• _INSTRUCTIONS FOR THE TASK_
Please reproduce word for word the stretch from the line containing "Task: Toggle fullscreen mode in Zoom row" through the end of the items, leaving the pictures out of your answer.

>>>>

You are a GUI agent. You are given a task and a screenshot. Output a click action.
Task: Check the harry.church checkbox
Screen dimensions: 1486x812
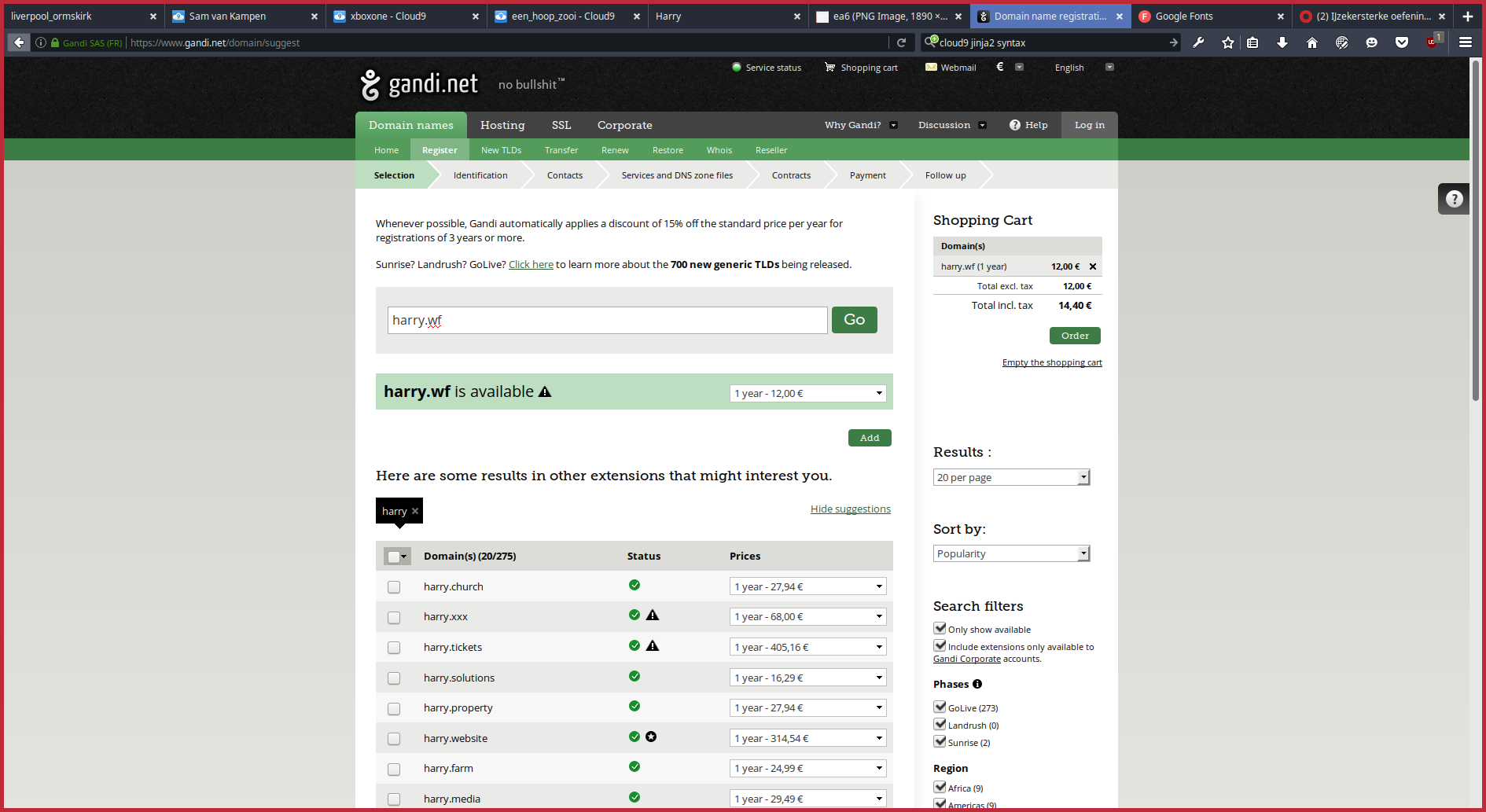[394, 587]
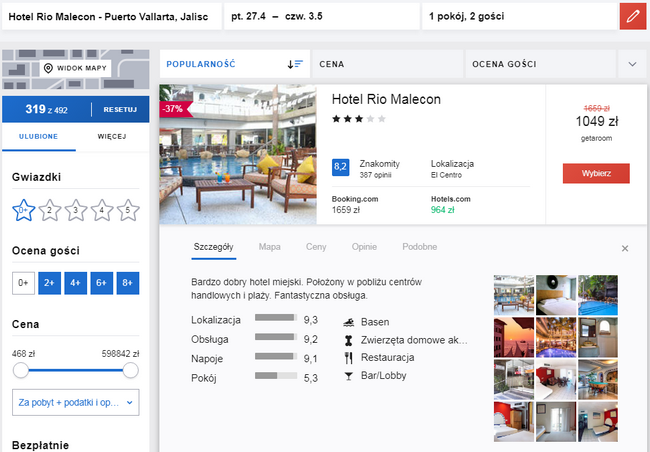
Task: Close the hotel details panel
Action: click(625, 248)
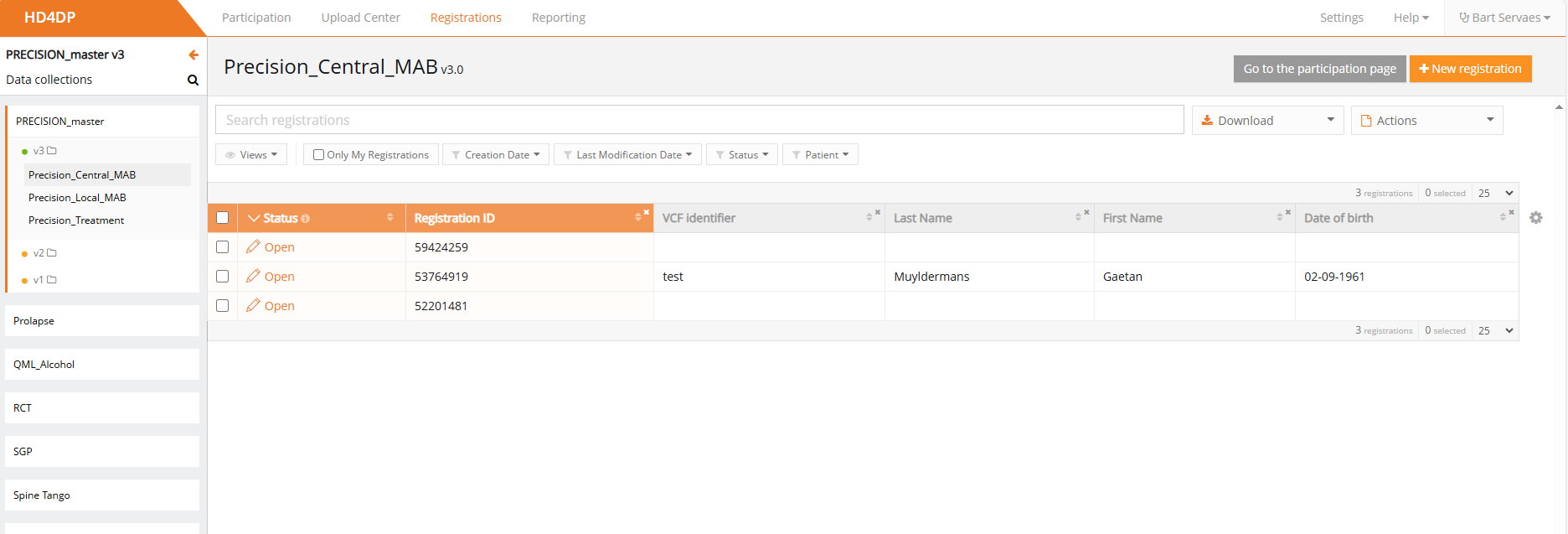1568x534 pixels.
Task: Click the orange back arrow in sidebar
Action: (x=193, y=55)
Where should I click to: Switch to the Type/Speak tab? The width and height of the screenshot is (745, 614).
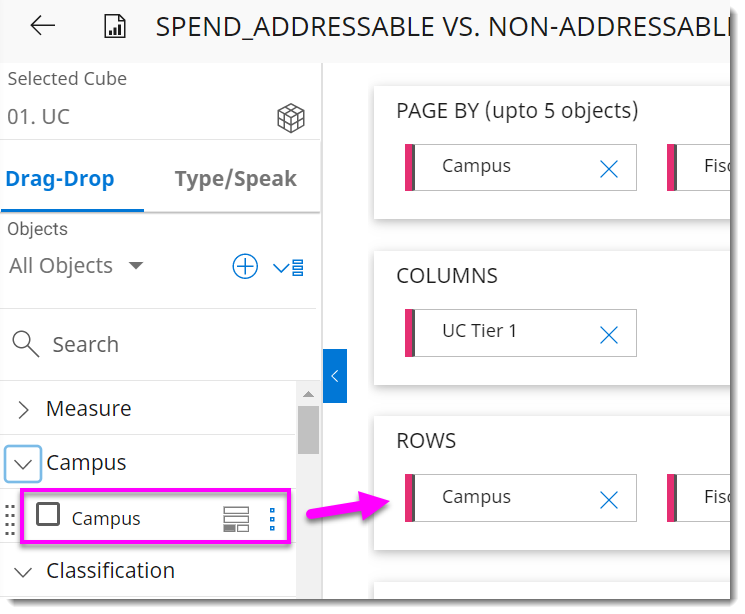235,179
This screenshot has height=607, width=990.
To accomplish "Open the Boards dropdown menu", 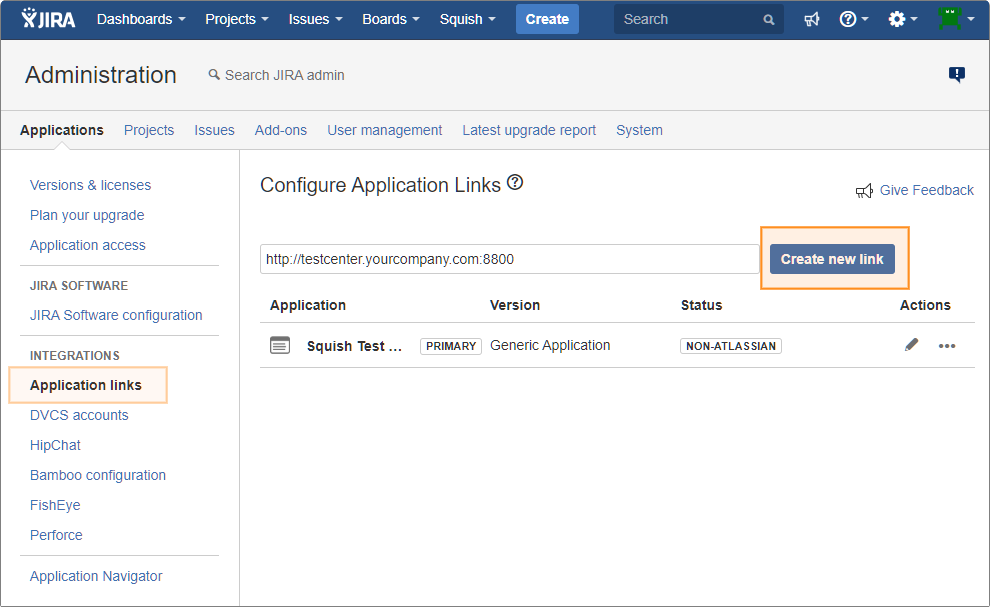I will pyautogui.click(x=391, y=19).
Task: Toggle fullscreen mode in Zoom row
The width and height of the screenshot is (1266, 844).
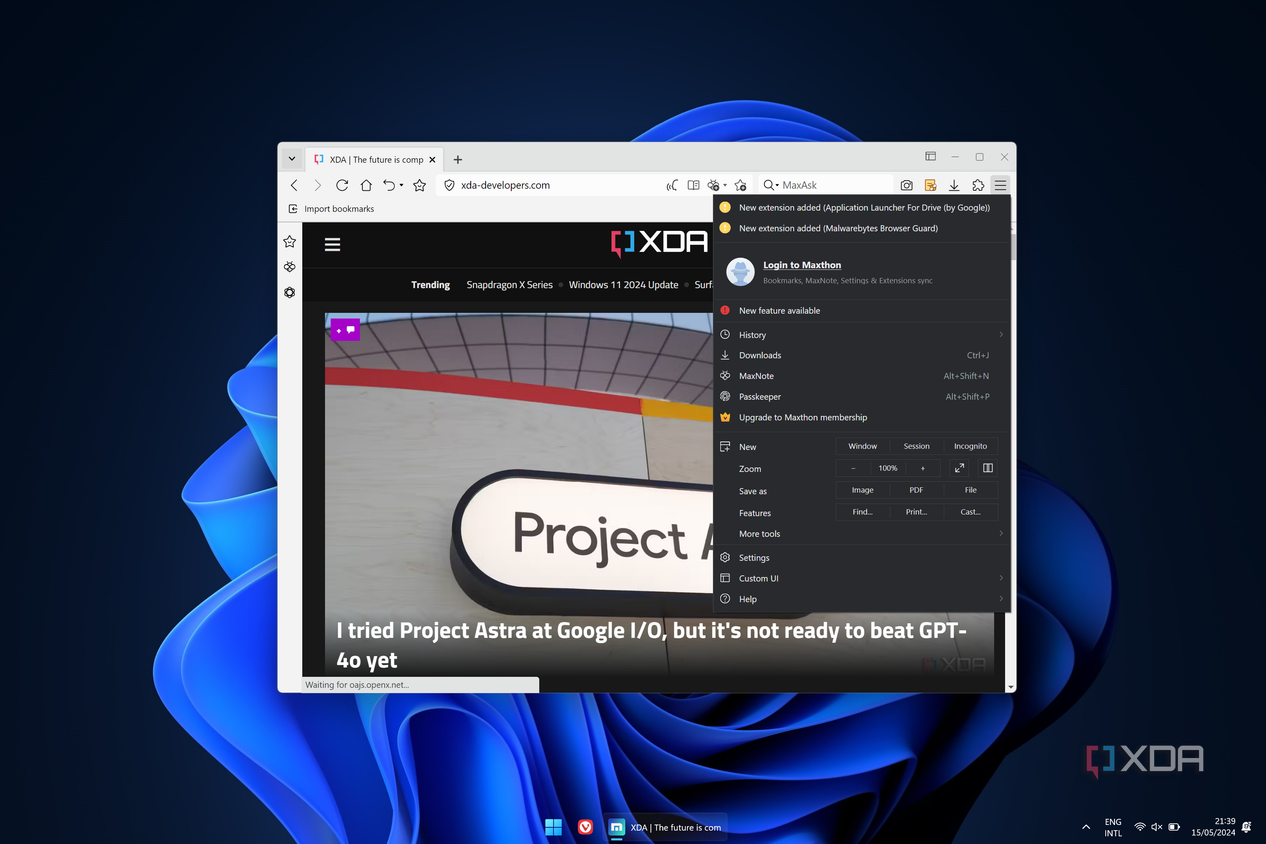Action: click(960, 468)
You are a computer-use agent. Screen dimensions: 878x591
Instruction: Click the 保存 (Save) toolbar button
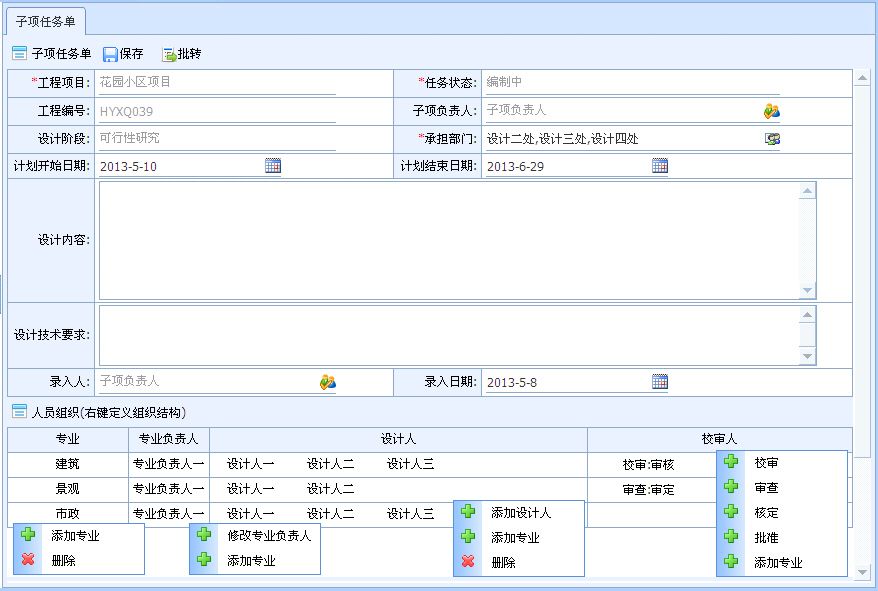point(123,54)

<<<<

• _RESPONSE TO THE TASK_
Task: Toggle fullscreen mode in Zoom row
The width and height of the screenshot is (1266, 844).
Action: click(960, 468)
You are a computer-use agent. Screen dimensions: 878x591
Instruction: Click the 保存 (Save) toolbar button
point(123,54)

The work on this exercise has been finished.